_Supplied records:_
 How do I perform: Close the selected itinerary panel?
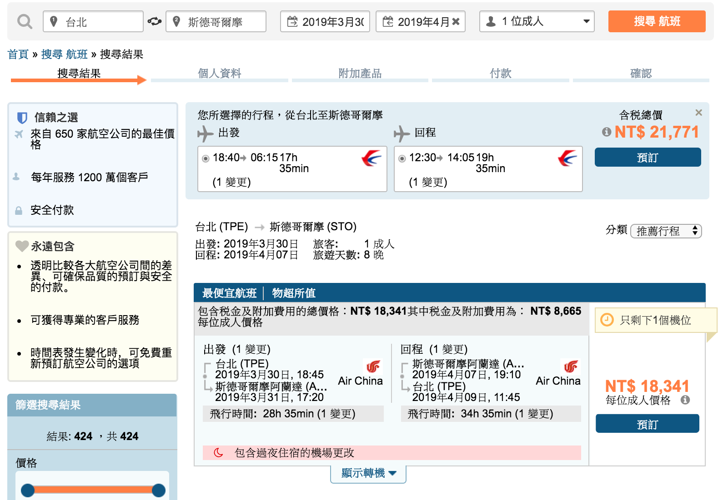(x=698, y=113)
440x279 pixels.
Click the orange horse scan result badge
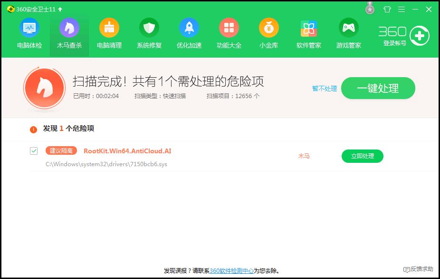point(44,88)
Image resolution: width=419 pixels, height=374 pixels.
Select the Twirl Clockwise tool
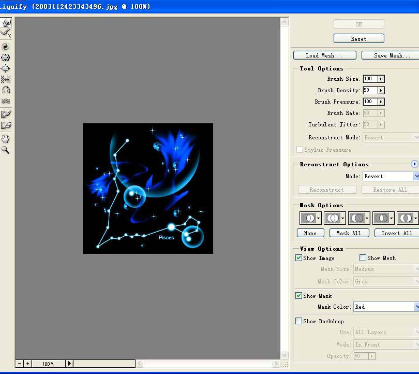point(6,47)
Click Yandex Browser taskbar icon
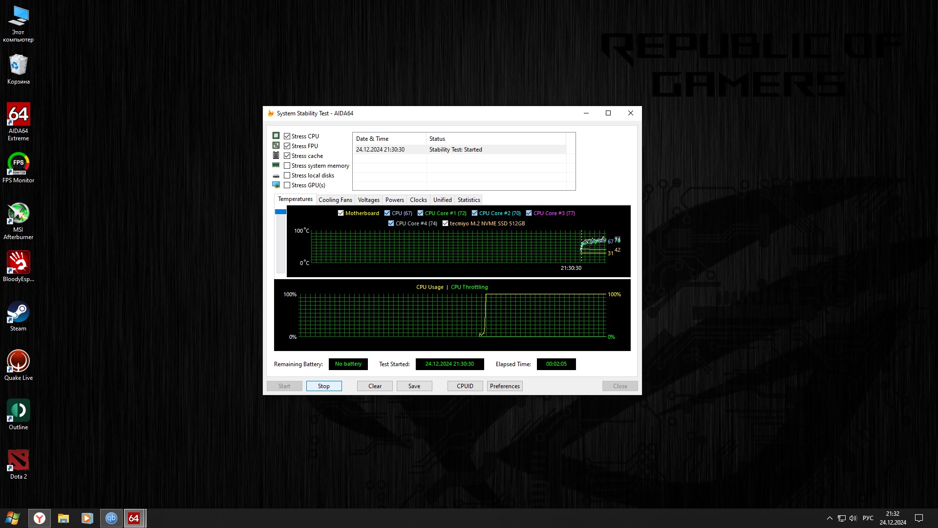This screenshot has width=938, height=528. point(40,518)
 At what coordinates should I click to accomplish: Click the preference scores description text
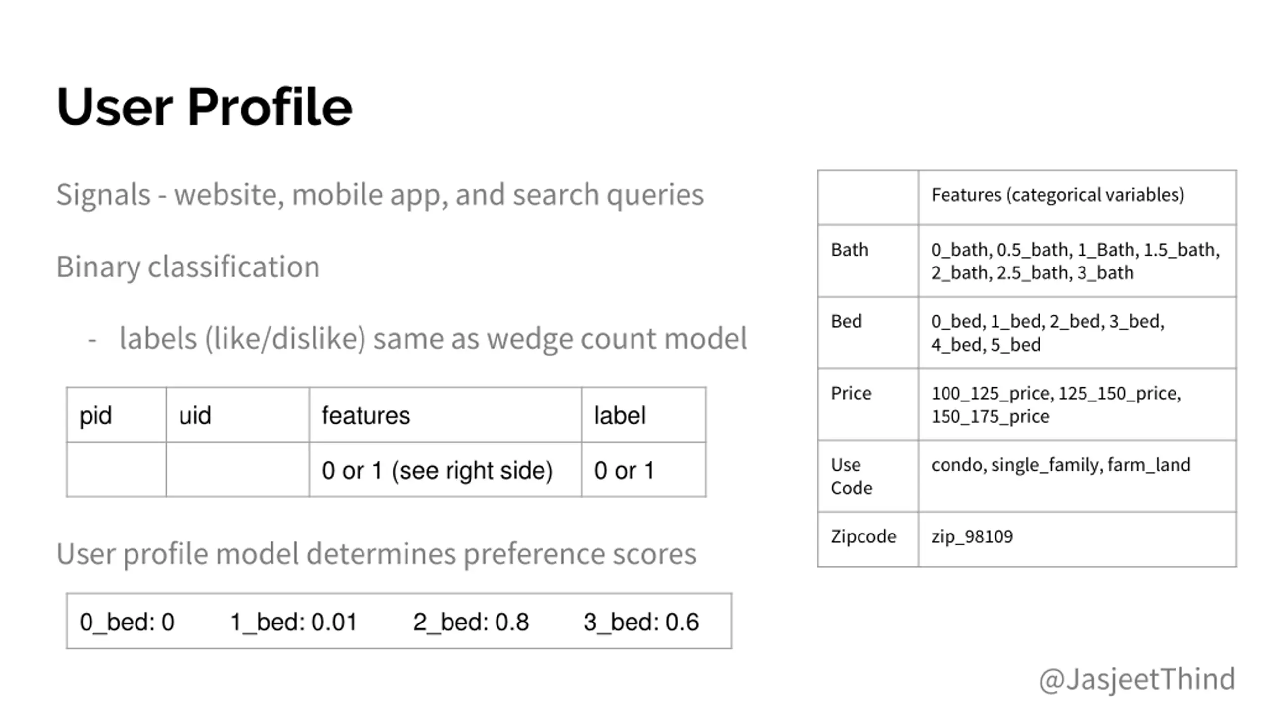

_Written problem:_
Express every line of the listing above as a JSON list of strings, one string per line and no blank lines, leaving the pictures out of the answer.

_Output:_
[
  " How do I perform: Close the selected itinerary panel?",
  "(x=698, y=113)",
  "440x279 pixels.",
  "Click the orange horse scan result badge",
  "point(44,88)",
  "Image resolution: width=419 pixels, height=374 pixels.",
  "Select the Twirl Clockwise tool",
  "point(6,47)",
  "Click Yandex Browser taskbar icon",
  "This screenshot has width=938, height=528. point(40,518)",
  " At what coordinates should I click to accomplish: Click the preference scores description text"
]